La creación en Estados Unidos, el 23 de junio de 2009, de un Comando del Ciberespacio con el propósito de tener un «alcance mundial, vigilancia mundial, poderío mundial» nos mueve a reflexionar sobre lo que revela Daniel Estulin, en su libro Los secretos del Club Bilderberg, alrededor de las intenciones de importantes grupos de poder que aspiran a un planeta prisión mediante un mercado globalizado, controlado por un gobierno mundial único, vigilado por un ejército mundial, regulado por un banco mundial y habitado por una población controlada por microchips; todo conectado a un ordenador global que supervisará cada uno de nuestros movimientos. Las nuevas guerras, desde entonces, no se escenifican solo en el aire, el mar y la tierra, sino también en los escenarios virtuales. Se define el ciberespacio como nuevo campo de batalla del siglo XXI.

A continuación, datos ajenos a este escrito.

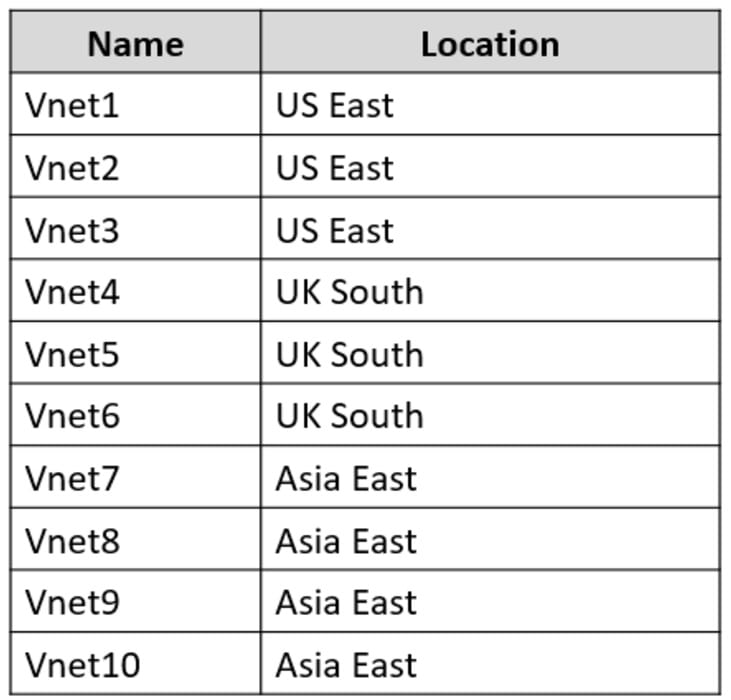Click UK South location for Vnet5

Siguiendo esta línea de pensamiento, los halcones belicistas imperiales han redefinido su doctrina militar a partir del inmenso poderío militar y la combinación de lo que llaman soft power (poder suave) y smart power (poder inteligente), priorizando la colonización cultural, Hollywood, los ideales del capitalismo y las campañas para ganar «las mentes y corazones» de poblaciones y regiones completas, a partir de una avasalladora manipulación mediática, en la que la principal apuesta continúa siendo la juventud. Esta estrategia de guerra no convencional se apoya en teóricos de la guerra cultural como Gene Sharp, autor de La política de la acción no violenta (1973) y De la dictadura a la democracia (1993), textos que han sido tomados como referencia para armar la teoría del llamado golpe suave.
Desde hace mucho tiempo se viene manifestando una descomunal guerra de los símbolos a nivel mundial, por lo que resulta impostergable ganar conciencia de ello, sobre todo en las nuevas generaciones, y reforzar en el imaginario social nuestros símbolos, tradiciones y cultura nacionales: Plan contra Plan. Las ideas revolucionarias han de estar siempre en guardia.
*MSc. Cultura Económica y Política. Dirigente del PCC en el municipio capitalino de La Habana del Este.
Fuentes: Castro Ruz, Fidel. Artículo: Luchar por la paz es el deber más sagrado de todos los seres humanos, publicado en el periódico Granma el 15 de febrero de 2016. Pogolotti, Graziella. Artículo: La política es la continuación de la guerra por otros medios, publicado en el periódico Juventud Rebelde, el 6 de septiembre de 2015.